Polyfracturée, éparpillée façon puzzle, tiraillée entre des choix de replis nationaux et l’ouverture à l’économie libérale, ubérisée et mondialisée, meurtrie (plus qu’on ne le pense) dans sa chair par des attentats aveugles, fuie par ses jeunes les plus brillants, mère du chômage de masse et de la dépense publique, si belle et imprévisible malgré tout, la France est invitée à tomber amoureuse. Et c’est ainsi tous les 5 ans. En restant vaguement prude, juste comme on l’aime en ce printemps naissant : le 23 avril pour le dîner de drague, le 7 mai pour la première nuit.

N’étant pas sondeur, mais humble observateur du fait public, je ne me suis, semble-t-il, pas beaucoup trompé, le 6 février, en pariant sur un match à quatre candidats, tous compris entre 20 et 25 %. Allez, un peu d’auto-promo en ce lundi de poke (lundi de Pâques, hilarant) : www.hubertvialatte.com/billetdulundi/lart-de-la-guerre/
Je prédisais cependant une fusion Hamon-Mélenchon, alors qu’en fait, le second absorbe, jour après jour, le premier.

Que disent, aujourd’hui, les instituts de sondage ? Qu’ils savent qu’ils ne peuvent pas savoir, tant l’écart se réduit. Ce qui est déjà, en soi, un enseignement. Voilà qui promet un dîner de drague tendu à souhait, dimanche soir.

Scrutin à scruter, inédit par le niveau de ses indécis (30 % des électeurs disent pouvoir changer d’avis, à J-6 : du jamais vu), par l’affaissement du clivage traditionnel droite/gauche, par l’absence de thème dominant, par un président sortant ne se représentant pas, par l’instabilité inquiétante de plusieurs zones du monde. Du côté des promesses à gogo et à gogos, rien de bien nouveau par contre. Beaucoup annoncent des milliards et des lendemains rieurs, avant que le champion ne se heurte, une fois en fonction sous les ors de la République, à Bruxelles, à l’Allemagne, au mur de la dette, aux marchés financiers, aux corps intermédiaires, à l’administration tentaculaire. Grand écart prévisible, qui lasse et déçoit à chaque fois. C’est que la France est une romantique, rebelle et rêveuse, prête à croire, une fois encore, au coup du prince charmant. Son goût des arts, des lettres, du verbe haut, de l’histoire et des acquis sociaux l’emporte. L’économie, l’argent et l’entreprise lui inspirent au mieux l’indifférence, le plus souvent le scepticisme, voire un rejet haineux.

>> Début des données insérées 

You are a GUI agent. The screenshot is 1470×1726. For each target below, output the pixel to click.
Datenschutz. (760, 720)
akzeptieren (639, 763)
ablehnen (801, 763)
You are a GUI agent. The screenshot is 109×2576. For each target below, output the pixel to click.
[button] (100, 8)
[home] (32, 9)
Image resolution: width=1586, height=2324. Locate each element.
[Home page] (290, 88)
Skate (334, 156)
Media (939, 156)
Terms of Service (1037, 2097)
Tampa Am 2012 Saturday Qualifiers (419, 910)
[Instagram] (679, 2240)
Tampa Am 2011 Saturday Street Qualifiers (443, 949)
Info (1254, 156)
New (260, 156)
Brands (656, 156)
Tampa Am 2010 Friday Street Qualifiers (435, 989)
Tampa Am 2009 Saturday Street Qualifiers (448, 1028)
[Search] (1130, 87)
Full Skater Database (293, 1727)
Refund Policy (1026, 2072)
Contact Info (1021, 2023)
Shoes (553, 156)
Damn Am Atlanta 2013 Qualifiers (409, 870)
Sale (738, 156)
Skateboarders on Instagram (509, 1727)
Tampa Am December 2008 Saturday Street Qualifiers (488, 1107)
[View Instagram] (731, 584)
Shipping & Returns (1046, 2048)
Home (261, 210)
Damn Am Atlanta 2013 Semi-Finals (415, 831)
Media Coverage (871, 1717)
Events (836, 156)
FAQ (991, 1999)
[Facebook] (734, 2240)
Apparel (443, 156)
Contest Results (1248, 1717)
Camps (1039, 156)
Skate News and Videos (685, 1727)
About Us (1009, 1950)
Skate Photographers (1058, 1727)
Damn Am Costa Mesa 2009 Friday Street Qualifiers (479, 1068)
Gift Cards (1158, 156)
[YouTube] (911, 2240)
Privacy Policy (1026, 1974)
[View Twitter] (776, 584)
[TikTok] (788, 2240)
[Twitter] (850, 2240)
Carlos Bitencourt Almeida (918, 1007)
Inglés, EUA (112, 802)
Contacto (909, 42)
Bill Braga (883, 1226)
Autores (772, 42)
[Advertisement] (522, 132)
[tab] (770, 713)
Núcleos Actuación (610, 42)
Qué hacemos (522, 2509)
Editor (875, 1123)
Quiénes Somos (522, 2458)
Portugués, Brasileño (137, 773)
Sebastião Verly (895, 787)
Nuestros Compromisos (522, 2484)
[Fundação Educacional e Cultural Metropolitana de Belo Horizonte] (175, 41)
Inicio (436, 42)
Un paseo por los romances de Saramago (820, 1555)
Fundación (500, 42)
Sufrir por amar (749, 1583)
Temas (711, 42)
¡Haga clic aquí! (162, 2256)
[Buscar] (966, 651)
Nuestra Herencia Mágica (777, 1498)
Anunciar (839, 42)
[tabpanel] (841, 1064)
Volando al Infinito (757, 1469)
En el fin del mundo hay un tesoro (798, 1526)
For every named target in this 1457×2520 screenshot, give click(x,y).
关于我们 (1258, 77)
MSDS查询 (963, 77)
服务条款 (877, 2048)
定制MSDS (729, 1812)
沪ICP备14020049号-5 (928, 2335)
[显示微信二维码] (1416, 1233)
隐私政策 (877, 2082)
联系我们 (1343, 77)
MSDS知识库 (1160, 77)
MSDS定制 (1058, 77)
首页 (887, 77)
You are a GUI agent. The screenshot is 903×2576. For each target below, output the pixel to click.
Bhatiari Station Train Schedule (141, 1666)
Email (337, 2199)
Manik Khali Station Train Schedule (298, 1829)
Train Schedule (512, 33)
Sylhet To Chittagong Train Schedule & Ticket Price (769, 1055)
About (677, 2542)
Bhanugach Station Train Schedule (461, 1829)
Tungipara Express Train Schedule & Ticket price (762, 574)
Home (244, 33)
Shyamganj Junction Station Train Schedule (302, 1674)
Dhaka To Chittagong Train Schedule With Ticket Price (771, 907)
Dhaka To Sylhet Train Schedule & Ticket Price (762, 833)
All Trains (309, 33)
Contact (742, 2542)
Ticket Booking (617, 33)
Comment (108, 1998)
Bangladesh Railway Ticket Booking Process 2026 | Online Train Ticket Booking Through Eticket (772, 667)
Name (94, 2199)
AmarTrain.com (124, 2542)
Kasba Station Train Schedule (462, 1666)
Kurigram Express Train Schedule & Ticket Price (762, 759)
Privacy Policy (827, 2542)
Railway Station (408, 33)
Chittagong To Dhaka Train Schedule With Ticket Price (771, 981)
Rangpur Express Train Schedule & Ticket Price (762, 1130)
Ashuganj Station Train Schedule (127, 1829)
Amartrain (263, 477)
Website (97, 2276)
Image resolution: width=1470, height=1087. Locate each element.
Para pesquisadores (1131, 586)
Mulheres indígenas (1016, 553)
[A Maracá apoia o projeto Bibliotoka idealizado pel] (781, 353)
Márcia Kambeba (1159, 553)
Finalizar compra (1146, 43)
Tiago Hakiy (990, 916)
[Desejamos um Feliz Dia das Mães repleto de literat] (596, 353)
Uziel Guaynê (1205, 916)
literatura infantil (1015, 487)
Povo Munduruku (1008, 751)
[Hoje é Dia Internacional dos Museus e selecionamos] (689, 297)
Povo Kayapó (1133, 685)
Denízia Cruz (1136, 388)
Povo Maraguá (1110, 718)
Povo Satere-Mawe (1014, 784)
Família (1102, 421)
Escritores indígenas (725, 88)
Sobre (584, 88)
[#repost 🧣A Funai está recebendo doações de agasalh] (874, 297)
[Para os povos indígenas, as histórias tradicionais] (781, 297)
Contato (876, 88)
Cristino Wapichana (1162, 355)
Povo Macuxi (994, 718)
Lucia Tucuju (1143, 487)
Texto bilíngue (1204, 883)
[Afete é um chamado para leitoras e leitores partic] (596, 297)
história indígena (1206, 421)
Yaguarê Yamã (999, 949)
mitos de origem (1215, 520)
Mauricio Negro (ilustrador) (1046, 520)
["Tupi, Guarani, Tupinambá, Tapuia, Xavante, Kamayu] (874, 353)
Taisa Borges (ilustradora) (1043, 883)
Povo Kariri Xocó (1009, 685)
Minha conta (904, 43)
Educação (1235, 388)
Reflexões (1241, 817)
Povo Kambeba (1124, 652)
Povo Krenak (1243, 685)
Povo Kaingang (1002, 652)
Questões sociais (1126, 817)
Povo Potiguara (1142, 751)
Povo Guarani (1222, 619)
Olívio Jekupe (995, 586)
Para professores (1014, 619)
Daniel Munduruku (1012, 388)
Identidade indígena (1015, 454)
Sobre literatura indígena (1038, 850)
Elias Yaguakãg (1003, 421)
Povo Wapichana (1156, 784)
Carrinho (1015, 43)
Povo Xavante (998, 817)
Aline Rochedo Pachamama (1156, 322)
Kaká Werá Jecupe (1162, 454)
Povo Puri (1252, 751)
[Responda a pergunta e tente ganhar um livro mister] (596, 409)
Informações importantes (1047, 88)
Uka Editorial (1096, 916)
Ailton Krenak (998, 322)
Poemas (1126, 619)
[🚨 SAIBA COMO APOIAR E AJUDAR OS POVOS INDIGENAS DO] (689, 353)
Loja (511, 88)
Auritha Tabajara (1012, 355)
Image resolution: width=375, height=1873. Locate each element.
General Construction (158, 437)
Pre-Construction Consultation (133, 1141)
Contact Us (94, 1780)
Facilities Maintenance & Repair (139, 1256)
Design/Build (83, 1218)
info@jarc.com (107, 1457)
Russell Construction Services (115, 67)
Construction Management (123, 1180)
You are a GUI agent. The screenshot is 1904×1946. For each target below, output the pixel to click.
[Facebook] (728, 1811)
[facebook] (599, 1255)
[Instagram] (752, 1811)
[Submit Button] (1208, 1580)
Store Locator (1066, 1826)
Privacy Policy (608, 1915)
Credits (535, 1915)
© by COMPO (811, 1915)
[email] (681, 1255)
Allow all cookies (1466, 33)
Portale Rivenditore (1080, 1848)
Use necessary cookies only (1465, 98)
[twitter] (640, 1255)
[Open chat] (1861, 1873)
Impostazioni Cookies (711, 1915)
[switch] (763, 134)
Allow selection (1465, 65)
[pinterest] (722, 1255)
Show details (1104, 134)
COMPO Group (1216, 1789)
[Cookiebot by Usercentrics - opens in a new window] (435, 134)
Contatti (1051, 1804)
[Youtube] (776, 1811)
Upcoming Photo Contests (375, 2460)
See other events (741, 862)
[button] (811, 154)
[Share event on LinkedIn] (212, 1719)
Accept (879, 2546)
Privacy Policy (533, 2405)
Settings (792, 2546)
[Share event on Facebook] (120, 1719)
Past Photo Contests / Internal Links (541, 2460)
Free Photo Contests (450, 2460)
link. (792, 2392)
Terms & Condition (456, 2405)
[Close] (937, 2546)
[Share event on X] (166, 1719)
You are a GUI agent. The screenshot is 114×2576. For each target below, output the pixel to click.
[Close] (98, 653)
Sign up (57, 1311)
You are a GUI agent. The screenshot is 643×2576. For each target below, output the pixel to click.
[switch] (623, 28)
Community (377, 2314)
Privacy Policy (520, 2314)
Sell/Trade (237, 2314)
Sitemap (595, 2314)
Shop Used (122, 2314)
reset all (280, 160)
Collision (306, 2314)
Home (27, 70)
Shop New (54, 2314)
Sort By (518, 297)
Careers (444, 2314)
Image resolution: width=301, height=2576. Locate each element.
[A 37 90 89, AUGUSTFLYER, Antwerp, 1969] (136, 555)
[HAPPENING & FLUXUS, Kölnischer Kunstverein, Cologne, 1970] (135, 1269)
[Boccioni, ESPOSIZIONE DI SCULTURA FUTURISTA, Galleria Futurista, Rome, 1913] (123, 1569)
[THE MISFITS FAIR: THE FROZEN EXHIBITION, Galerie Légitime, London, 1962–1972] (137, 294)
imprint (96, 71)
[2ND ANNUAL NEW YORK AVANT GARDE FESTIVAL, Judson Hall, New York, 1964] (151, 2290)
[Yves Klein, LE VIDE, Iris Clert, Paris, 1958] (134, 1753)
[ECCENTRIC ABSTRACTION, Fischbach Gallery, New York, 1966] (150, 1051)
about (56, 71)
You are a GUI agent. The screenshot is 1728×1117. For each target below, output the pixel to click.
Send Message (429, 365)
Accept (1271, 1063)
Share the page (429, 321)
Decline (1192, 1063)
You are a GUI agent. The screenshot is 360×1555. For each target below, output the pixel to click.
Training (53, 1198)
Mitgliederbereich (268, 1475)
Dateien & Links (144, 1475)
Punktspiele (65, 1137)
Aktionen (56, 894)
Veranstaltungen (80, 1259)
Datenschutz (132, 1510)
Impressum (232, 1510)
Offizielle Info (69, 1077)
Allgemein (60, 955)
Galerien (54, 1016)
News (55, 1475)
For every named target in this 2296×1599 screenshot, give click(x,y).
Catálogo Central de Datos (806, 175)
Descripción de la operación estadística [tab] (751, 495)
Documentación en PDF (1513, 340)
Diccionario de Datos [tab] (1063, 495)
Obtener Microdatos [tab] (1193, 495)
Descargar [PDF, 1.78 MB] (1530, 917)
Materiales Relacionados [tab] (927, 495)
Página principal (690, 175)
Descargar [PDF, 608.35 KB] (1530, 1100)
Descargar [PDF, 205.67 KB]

Mais pourquoi écrire plus longtemps ? La guerre politique, presque animale, et les saines saillies – en famille, entre amis – qu’elle distille en ce moment entre nous tous, n’excluent pas la réconciliation et la concorde. Il faut les souhaiter. Pour ce faire, la France, éternelle et sentimentale, n’a pas besoin d’être comprise. Non. Pour tomber amoureuse, elle a juste besoin d’être aimée.